▸ Goal: State how many lines in the rows below contain the string "agent", matching case exactly. Reply with the number alone.
══ Dataset content
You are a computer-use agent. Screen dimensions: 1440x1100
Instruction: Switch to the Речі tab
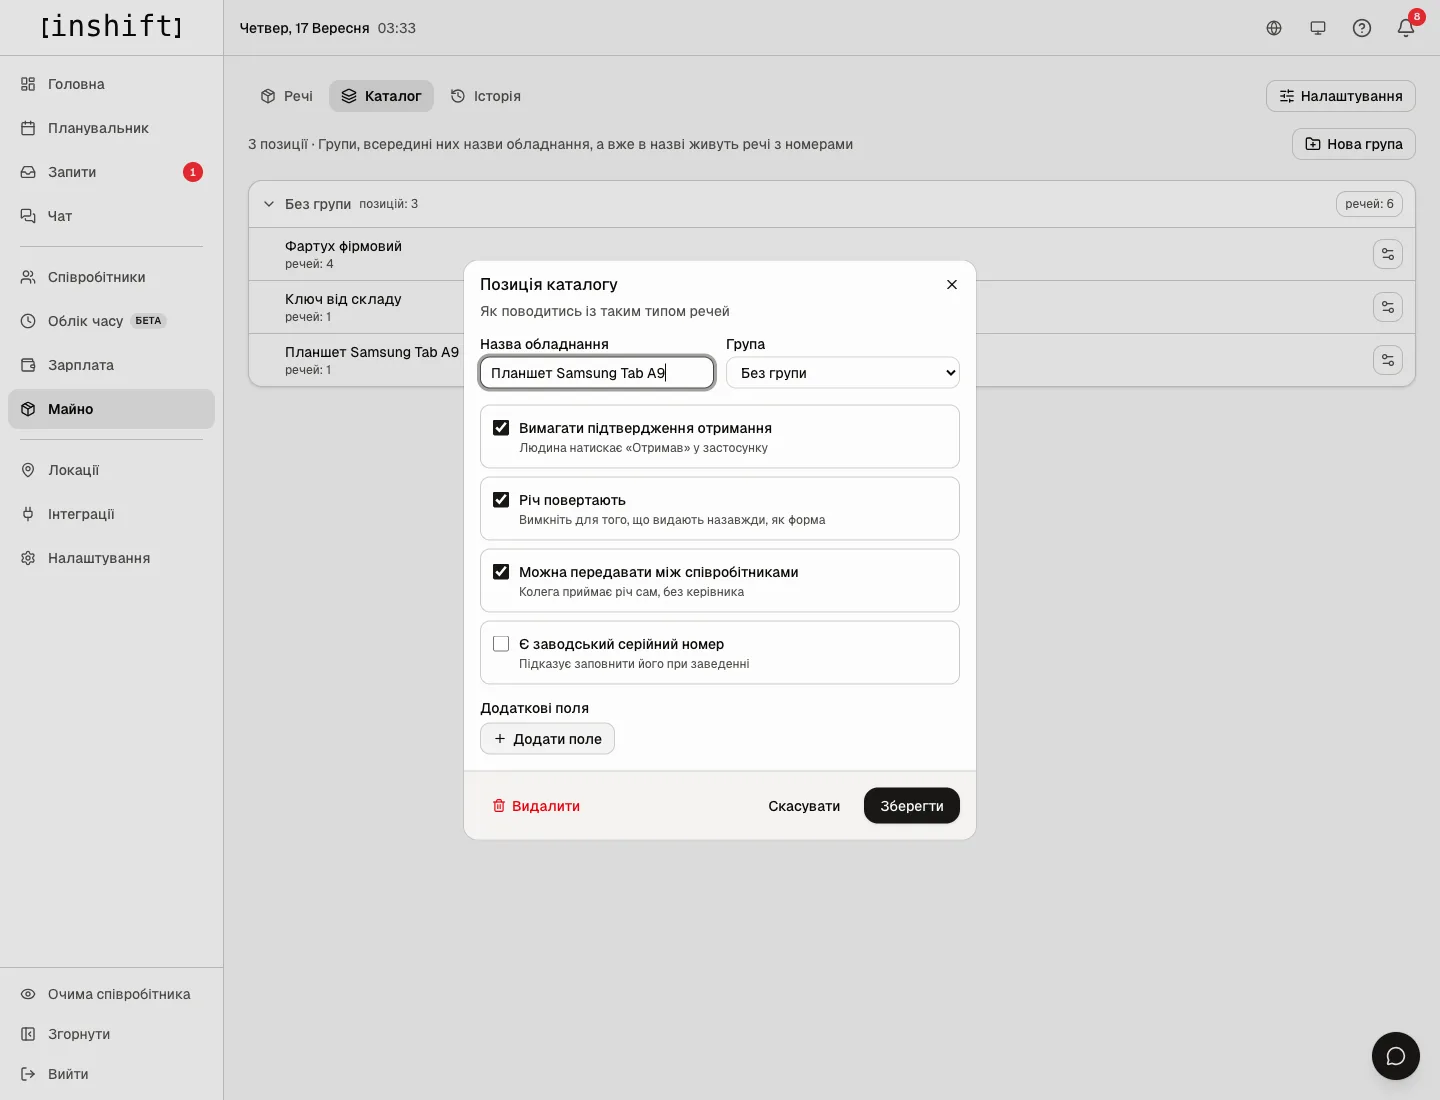[287, 96]
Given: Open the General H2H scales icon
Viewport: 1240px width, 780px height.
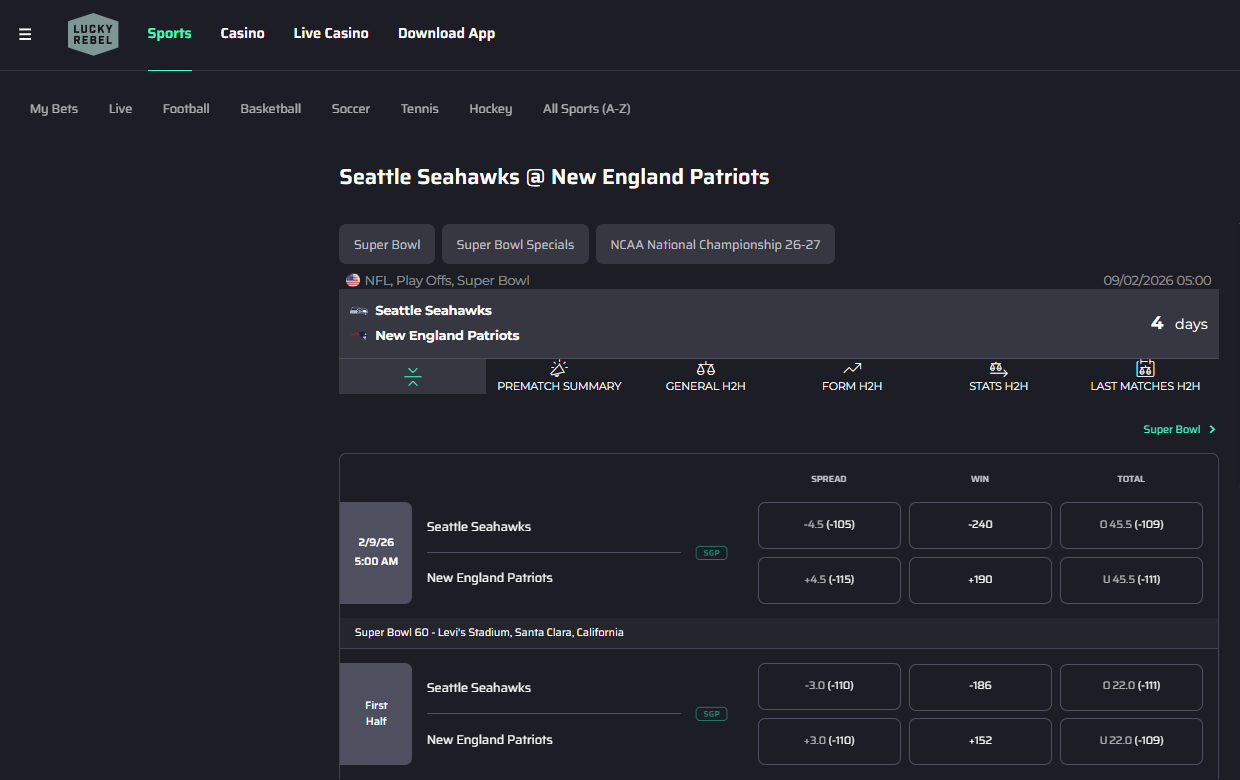Looking at the screenshot, I should 705,370.
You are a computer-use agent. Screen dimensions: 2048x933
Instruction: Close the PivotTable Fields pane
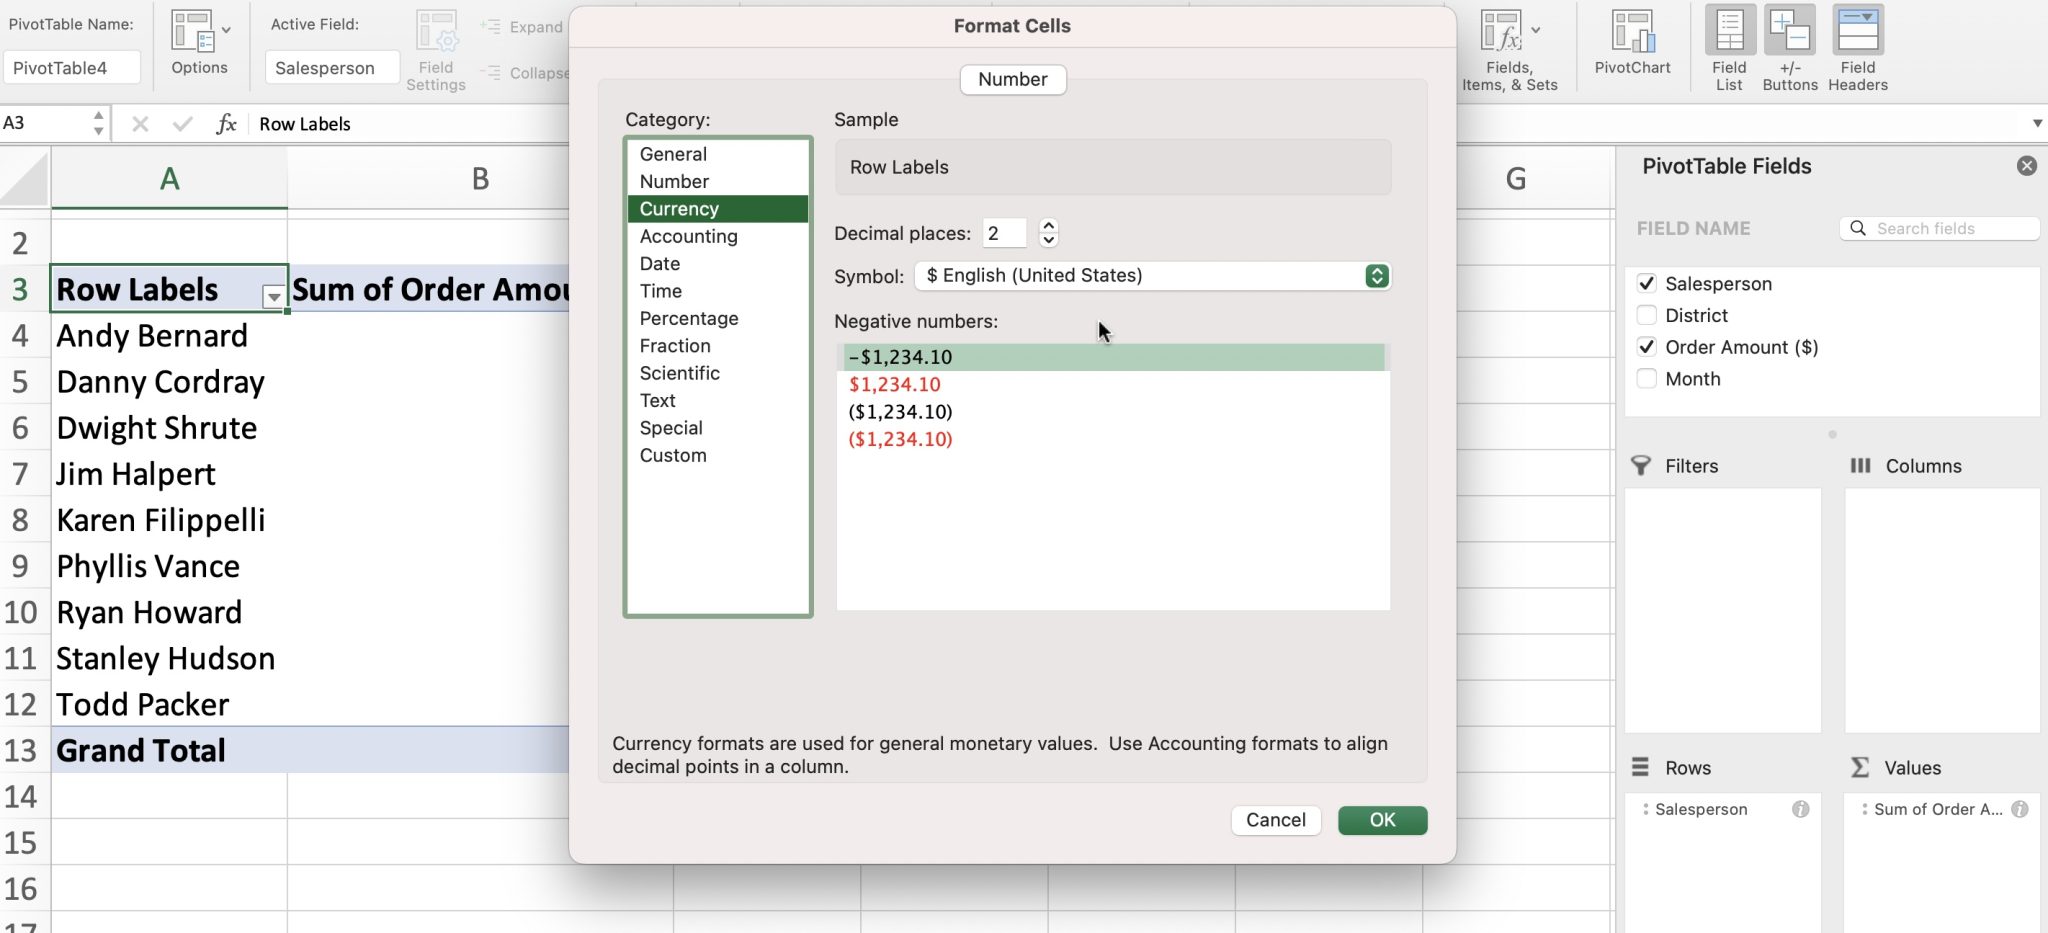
════
▸ Task response: 2